BEGIN Data supplied

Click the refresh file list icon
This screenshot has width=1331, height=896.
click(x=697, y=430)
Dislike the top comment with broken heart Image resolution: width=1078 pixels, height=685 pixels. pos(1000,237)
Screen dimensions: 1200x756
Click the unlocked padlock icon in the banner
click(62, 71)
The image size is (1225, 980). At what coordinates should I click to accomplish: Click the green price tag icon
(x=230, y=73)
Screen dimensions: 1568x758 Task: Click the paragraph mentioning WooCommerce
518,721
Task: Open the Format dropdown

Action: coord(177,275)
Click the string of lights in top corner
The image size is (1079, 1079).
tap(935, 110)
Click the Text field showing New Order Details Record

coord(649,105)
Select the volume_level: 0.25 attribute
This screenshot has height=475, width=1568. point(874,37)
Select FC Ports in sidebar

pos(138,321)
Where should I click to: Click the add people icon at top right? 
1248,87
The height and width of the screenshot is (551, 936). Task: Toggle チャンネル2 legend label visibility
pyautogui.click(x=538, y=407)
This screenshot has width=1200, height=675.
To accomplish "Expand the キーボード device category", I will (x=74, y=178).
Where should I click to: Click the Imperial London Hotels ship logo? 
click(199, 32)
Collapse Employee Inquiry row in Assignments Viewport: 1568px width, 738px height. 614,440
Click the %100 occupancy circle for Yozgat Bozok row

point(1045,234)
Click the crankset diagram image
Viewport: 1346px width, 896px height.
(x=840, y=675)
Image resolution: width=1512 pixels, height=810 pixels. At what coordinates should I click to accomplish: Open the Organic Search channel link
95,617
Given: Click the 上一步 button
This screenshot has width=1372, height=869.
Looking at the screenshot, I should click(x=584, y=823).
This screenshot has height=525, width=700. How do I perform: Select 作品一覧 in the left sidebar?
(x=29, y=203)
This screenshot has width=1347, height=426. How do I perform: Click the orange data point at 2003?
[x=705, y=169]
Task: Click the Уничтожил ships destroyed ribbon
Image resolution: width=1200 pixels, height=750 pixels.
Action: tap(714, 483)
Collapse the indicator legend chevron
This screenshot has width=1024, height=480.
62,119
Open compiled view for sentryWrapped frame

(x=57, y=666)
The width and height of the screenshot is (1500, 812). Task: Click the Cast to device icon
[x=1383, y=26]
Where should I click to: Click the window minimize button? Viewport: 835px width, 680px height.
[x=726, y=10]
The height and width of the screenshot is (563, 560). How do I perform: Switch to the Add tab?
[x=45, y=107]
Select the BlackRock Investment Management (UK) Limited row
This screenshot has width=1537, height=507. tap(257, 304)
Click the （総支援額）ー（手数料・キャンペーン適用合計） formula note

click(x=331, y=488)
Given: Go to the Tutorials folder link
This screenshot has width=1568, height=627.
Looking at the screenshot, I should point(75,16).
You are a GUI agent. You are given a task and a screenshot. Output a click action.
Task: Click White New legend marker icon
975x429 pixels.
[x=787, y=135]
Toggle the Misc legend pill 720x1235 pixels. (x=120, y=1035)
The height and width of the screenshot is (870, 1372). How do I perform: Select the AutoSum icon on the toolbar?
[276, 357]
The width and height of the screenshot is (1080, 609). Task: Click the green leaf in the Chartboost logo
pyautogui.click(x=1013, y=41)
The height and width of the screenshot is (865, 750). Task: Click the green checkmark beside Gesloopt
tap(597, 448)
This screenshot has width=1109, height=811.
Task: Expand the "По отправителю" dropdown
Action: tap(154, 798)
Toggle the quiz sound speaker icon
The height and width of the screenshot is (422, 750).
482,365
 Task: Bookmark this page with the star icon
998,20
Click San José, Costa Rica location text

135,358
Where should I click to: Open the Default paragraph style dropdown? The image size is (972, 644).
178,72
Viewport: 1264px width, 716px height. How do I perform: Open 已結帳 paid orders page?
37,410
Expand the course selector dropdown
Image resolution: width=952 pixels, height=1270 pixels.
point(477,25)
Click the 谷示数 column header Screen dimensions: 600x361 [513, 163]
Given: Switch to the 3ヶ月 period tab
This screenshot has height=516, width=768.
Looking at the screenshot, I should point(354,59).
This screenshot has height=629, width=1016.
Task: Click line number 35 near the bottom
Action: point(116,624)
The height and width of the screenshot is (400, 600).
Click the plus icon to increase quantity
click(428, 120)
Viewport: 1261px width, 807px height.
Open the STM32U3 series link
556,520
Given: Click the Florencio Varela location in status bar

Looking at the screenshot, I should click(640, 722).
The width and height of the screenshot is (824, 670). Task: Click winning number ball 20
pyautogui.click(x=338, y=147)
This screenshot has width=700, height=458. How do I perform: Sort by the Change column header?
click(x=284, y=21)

END Data supplied

## Problem statement:
Everything in the listing must be returned word for word.

## Task response:
Click the refresh file list icon
This screenshot has width=1331, height=896.
click(x=697, y=430)
Dislike the top comment with broken heart Image resolution: width=1078 pixels, height=685 pixels. pos(1000,237)
Screen dimensions: 1200x756
Click the unlocked padlock icon in the banner
click(62, 71)
The image size is (1225, 980). At what coordinates should I click to accomplish: Click the green price tag icon
(x=230, y=73)
Screen dimensions: 1568x758 Task: Click the paragraph mentioning WooCommerce
518,721
Task: Open the Format dropdown

Action: coord(177,275)
Click the string of lights in top corner
The image size is (1079, 1079).
tap(935, 110)
Click the Text field showing New Order Details Record

coord(649,105)
Select the volume_level: 0.25 attribute
This screenshot has height=475, width=1568. point(874,37)
Select FC Ports in sidebar

pos(138,321)
Where should I click to: Click the add people icon at top right? 
1248,87
The height and width of the screenshot is (551, 936). Task: Toggle チャンネル2 legend label visibility
pyautogui.click(x=538, y=407)
This screenshot has width=1200, height=675.
To accomplish "Expand the キーボード device category", I will (x=74, y=178).
Where should I click to: Click the Imperial London Hotels ship logo? 
click(199, 32)
Collapse Employee Inquiry row in Assignments Viewport: 1568px width, 738px height. 614,440
Click the %100 occupancy circle for Yozgat Bozok row

point(1045,234)
Click the crankset diagram image
Viewport: 1346px width, 896px height.
(x=840, y=675)
Image resolution: width=1512 pixels, height=810 pixels. At what coordinates should I click to accomplish: Open the Organic Search channel link
95,617
Given: Click the 上一步 button
This screenshot has width=1372, height=869.
Looking at the screenshot, I should click(x=584, y=823).
This screenshot has height=525, width=700. How do I perform: Select 作品一覧 in the left sidebar?
(x=29, y=203)
This screenshot has width=1347, height=426. How do I perform: Click the orange data point at 2003?
[x=705, y=169]
Task: Click the Уничтожил ships destroyed ribbon
Image resolution: width=1200 pixels, height=750 pixels.
Action: tap(714, 483)
Collapse the indicator legend chevron
This screenshot has width=1024, height=480.
62,119
Open compiled view for sentryWrapped frame

(x=57, y=666)
The width and height of the screenshot is (1500, 812). Task: Click the Cast to device icon
[x=1383, y=26]
Where should I click to: Click the window minimize button? Viewport: 835px width, 680px height.
[x=726, y=10]
The height and width of the screenshot is (563, 560). How do I perform: Switch to the Add tab?
[x=45, y=107]
Select the BlackRock Investment Management (UK) Limited row
This screenshot has width=1537, height=507. tap(257, 304)
Click the （総支援額）ー（手数料・キャンペーン適用合計） formula note

click(x=331, y=488)
Given: Go to the Tutorials folder link
This screenshot has width=1568, height=627.
Looking at the screenshot, I should point(75,16).
You are a GUI agent. You are given a task and a screenshot. Output a click action.
Task: Click White New legend marker icon
975x429 pixels.
[x=787, y=135]
Toggle the Misc legend pill 720x1235 pixels. (x=120, y=1035)
The height and width of the screenshot is (870, 1372). How do I perform: Select the AutoSum icon on the toolbar?
[276, 357]
The width and height of the screenshot is (1080, 609). Task: Click the green leaf in the Chartboost logo
pyautogui.click(x=1013, y=41)
The height and width of the screenshot is (865, 750). Task: Click the green checkmark beside Gesloopt
tap(597, 448)
This screenshot has width=1109, height=811.
Task: Expand the "По отправителю" dropdown
Action: tap(154, 798)
Toggle the quiz sound speaker icon
The height and width of the screenshot is (422, 750).
482,365
 Task: Bookmark this page with the star icon
998,20
Click San José, Costa Rica location text

135,358
Where should I click to: Open the Default paragraph style dropdown? The image size is (972, 644).
178,72
Viewport: 1264px width, 716px height. How do I perform: Open 已結帳 paid orders page?
37,410
Expand the course selector dropdown
Image resolution: width=952 pixels, height=1270 pixels.
point(477,25)
Click the 谷示数 column header Screen dimensions: 600x361 [513, 163]
Given: Switch to the 3ヶ月 period tab
This screenshot has height=516, width=768.
Looking at the screenshot, I should point(354,59).
This screenshot has height=629, width=1016.
Task: Click line number 35 near the bottom
Action: point(116,624)
The height and width of the screenshot is (400, 600).
Click the plus icon to increase quantity
click(428, 120)
Viewport: 1261px width, 807px height.
Open the STM32U3 series link
556,520
Given: Click the Florencio Varela location in status bar

Looking at the screenshot, I should click(640, 722).
The width and height of the screenshot is (824, 670). Task: Click winning number ball 20
pyautogui.click(x=338, y=147)
This screenshot has width=700, height=458. How do I perform: Sort by the Change column header?
click(x=284, y=21)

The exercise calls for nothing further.